Here are some records; return them all exactly.

(Stored records)

━━━━━━━━━━

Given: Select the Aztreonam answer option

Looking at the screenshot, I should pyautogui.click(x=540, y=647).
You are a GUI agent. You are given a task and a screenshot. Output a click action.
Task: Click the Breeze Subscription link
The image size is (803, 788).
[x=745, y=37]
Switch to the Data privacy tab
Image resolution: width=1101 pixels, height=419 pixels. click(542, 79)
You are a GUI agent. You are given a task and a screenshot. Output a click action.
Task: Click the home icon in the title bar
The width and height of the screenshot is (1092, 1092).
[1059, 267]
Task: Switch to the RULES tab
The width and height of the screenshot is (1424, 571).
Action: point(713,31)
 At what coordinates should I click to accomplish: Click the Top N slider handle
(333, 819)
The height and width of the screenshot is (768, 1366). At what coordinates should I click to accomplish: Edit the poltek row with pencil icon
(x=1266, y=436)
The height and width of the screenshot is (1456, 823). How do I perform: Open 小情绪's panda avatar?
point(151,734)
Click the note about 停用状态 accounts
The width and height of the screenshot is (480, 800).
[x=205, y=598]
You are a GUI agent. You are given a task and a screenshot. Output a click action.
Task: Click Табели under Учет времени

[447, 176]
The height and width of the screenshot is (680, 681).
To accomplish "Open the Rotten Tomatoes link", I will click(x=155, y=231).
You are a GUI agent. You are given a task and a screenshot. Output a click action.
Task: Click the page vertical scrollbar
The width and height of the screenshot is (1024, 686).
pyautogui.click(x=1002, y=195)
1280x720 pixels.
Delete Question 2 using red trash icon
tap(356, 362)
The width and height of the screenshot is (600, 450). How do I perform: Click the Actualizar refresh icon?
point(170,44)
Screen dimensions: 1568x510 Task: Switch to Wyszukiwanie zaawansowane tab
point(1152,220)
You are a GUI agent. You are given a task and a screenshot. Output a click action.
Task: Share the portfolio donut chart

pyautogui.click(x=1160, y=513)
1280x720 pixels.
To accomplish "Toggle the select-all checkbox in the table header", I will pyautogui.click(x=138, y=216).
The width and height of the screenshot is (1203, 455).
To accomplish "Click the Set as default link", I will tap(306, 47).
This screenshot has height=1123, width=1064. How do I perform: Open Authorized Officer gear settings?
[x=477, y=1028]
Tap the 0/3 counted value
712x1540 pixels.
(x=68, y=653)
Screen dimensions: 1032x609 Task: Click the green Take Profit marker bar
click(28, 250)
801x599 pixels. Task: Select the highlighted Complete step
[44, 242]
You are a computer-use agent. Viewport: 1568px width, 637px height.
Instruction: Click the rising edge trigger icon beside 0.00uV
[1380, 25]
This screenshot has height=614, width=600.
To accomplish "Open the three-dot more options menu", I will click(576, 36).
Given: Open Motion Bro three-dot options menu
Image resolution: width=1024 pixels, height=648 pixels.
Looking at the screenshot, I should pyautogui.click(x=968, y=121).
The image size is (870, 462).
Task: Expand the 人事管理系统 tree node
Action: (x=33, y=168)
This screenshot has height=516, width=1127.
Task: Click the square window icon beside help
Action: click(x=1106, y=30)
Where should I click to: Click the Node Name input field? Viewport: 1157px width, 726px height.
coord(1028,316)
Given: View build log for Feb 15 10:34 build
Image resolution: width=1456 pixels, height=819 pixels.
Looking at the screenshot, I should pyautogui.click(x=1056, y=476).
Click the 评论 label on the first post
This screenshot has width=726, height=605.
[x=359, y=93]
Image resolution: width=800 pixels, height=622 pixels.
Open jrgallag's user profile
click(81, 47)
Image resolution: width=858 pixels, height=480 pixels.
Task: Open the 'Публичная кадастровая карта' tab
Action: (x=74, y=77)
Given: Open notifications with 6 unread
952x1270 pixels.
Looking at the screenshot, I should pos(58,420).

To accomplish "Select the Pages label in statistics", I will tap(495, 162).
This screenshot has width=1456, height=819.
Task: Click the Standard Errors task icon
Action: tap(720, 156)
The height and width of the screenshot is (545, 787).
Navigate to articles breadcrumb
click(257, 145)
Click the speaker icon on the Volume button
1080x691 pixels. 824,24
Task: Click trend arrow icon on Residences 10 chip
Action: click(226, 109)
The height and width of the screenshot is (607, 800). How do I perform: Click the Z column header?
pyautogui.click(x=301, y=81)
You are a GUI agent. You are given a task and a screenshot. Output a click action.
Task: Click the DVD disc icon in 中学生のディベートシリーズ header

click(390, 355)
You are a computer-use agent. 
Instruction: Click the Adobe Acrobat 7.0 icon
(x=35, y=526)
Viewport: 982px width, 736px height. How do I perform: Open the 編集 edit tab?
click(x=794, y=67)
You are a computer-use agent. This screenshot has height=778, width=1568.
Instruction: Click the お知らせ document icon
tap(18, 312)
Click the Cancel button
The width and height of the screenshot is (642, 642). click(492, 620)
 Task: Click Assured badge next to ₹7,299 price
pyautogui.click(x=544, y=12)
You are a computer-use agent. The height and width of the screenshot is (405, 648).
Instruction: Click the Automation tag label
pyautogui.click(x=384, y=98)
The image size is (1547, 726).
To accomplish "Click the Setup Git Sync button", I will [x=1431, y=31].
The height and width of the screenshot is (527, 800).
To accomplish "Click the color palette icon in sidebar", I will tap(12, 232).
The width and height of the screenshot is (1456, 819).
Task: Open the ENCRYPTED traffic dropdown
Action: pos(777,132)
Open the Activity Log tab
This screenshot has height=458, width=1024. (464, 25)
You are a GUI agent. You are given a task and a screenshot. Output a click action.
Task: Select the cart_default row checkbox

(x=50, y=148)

━━━━━━━━━━

● RESPONSE BOX:
Given: Select the Aztreonam answer option

Looking at the screenshot, I should pyautogui.click(x=540, y=647).
You are a GUI agent. You are given a task and a screenshot. Output a click action.
Task: Click the Breeze Subscription link
The image size is (803, 788).
[x=745, y=37]
Switch to the Data privacy tab
Image resolution: width=1101 pixels, height=419 pixels. click(542, 79)
You are a GUI agent. You are given a task and a screenshot. Output a click action.
Task: Click the home icon in the title bar
The width and height of the screenshot is (1092, 1092).
[1059, 267]
Task: Switch to the RULES tab
The width and height of the screenshot is (1424, 571).
Action: point(713,31)
 At what coordinates should I click to accomplish: Click the Top N slider handle
(333, 819)
The height and width of the screenshot is (768, 1366). At what coordinates should I click to accomplish: Edit the poltek row with pencil icon
(x=1266, y=436)
The height and width of the screenshot is (1456, 823). How do I perform: Open 小情绪's panda avatar?
point(151,734)
Click the note about 停用状态 accounts
The width and height of the screenshot is (480, 800).
[x=205, y=598]
You are a GUI agent. You are given a task and a screenshot. Output a click action.
Task: Click Табели under Учет времени

[447, 176]
The height and width of the screenshot is (680, 681).
To accomplish "Open the Rotten Tomatoes link", I will click(x=155, y=231).
You are a GUI agent. You are given a task and a screenshot. Output a click action.
Task: Click the page vertical scrollbar
The width and height of the screenshot is (1024, 686).
pyautogui.click(x=1002, y=195)
1280x720 pixels.
Delete Question 2 using red trash icon
tap(356, 362)
The width and height of the screenshot is (600, 450). How do I perform: Click the Actualizar refresh icon?
point(170,44)
Screen dimensions: 1568x510 Task: Switch to Wyszukiwanie zaawansowane tab
point(1152,220)
You are a GUI agent. You are given a task and a screenshot. Output a click action.
Task: Share the portfolio donut chart

pyautogui.click(x=1160, y=513)
1280x720 pixels.
To accomplish "Toggle the select-all checkbox in the table header", I will pyautogui.click(x=138, y=216).
The width and height of the screenshot is (1203, 455).
To accomplish "Click the Set as default link", I will tap(306, 47).
This screenshot has height=1123, width=1064. How do I perform: Open Authorized Officer gear settings?
[x=477, y=1028]
Tap the 0/3 counted value
712x1540 pixels.
(x=68, y=653)
Screen dimensions: 1032x609 Task: Click the green Take Profit marker bar
click(28, 250)
801x599 pixels. Task: Select the highlighted Complete step
[44, 242]
You are a computer-use agent. Viewport: 1568px width, 637px height.
Instruction: Click the rising edge trigger icon beside 0.00uV
[1380, 25]
This screenshot has height=614, width=600.
To accomplish "Open the three-dot more options menu", I will click(576, 36).
Given: Open Motion Bro three-dot options menu
Image resolution: width=1024 pixels, height=648 pixels.
Looking at the screenshot, I should pyautogui.click(x=968, y=121).
The image size is (870, 462).
Task: Expand the 人事管理系统 tree node
Action: (x=33, y=168)
This screenshot has height=516, width=1127.
Task: Click the square window icon beside help
Action: click(x=1106, y=30)
Where should I click to: Click the Node Name input field? Viewport: 1157px width, 726px height.
coord(1028,316)
Given: View build log for Feb 15 10:34 build
Image resolution: width=1456 pixels, height=819 pixels.
Looking at the screenshot, I should pyautogui.click(x=1056, y=476).
Click the 评论 label on the first post
This screenshot has width=726, height=605.
[x=359, y=93]
Image resolution: width=800 pixels, height=622 pixels.
Open jrgallag's user profile
click(81, 47)
Image resolution: width=858 pixels, height=480 pixels.
Task: Open the 'Публичная кадастровая карта' tab
Action: (x=74, y=77)
Given: Open notifications with 6 unread
952x1270 pixels.
Looking at the screenshot, I should pos(58,420).

To accomplish "Select the Pages label in statistics", I will tap(495, 162).
This screenshot has width=1456, height=819.
Task: Click the Standard Errors task icon
Action: tap(720, 156)
The height and width of the screenshot is (545, 787).
Navigate to articles breadcrumb
click(257, 145)
Click the speaker icon on the Volume button
1080x691 pixels. 824,24
Task: Click trend arrow icon on Residences 10 chip
Action: click(226, 109)
The height and width of the screenshot is (607, 800). How do I perform: Click the Z column header?
pyautogui.click(x=301, y=81)
You are a GUI agent. You are given a task and a screenshot. Output a click action.
Task: Click the DVD disc icon in 中学生のディベートシリーズ header

click(390, 355)
You are a computer-use agent. 
Instruction: Click the Adobe Acrobat 7.0 icon
(x=35, y=526)
Viewport: 982px width, 736px height. How do I perform: Open the 編集 edit tab?
click(x=794, y=67)
You are a computer-use agent. This screenshot has height=778, width=1568.
Instruction: Click the お知らせ document icon
tap(18, 312)
Click the Cancel button
The width and height of the screenshot is (642, 642). click(492, 620)
 Task: Click Assured badge next to ₹7,299 price
pyautogui.click(x=544, y=12)
You are a computer-use agent. The height and width of the screenshot is (405, 648).
Instruction: Click the Automation tag label
pyautogui.click(x=384, y=98)
The image size is (1547, 726).
To accomplish "Click the Setup Git Sync button", I will [x=1431, y=31].
The height and width of the screenshot is (527, 800).
To accomplish "Click the color palette icon in sidebar", I will tap(12, 232).
The width and height of the screenshot is (1456, 819).
Task: Open the ENCRYPTED traffic dropdown
Action: pos(777,132)
Open the Activity Log tab
This screenshot has height=458, width=1024. (464, 25)
You are a GUI agent. You are given a task and a screenshot. Output a click action.
Task: Select the cart_default row checkbox

(x=50, y=148)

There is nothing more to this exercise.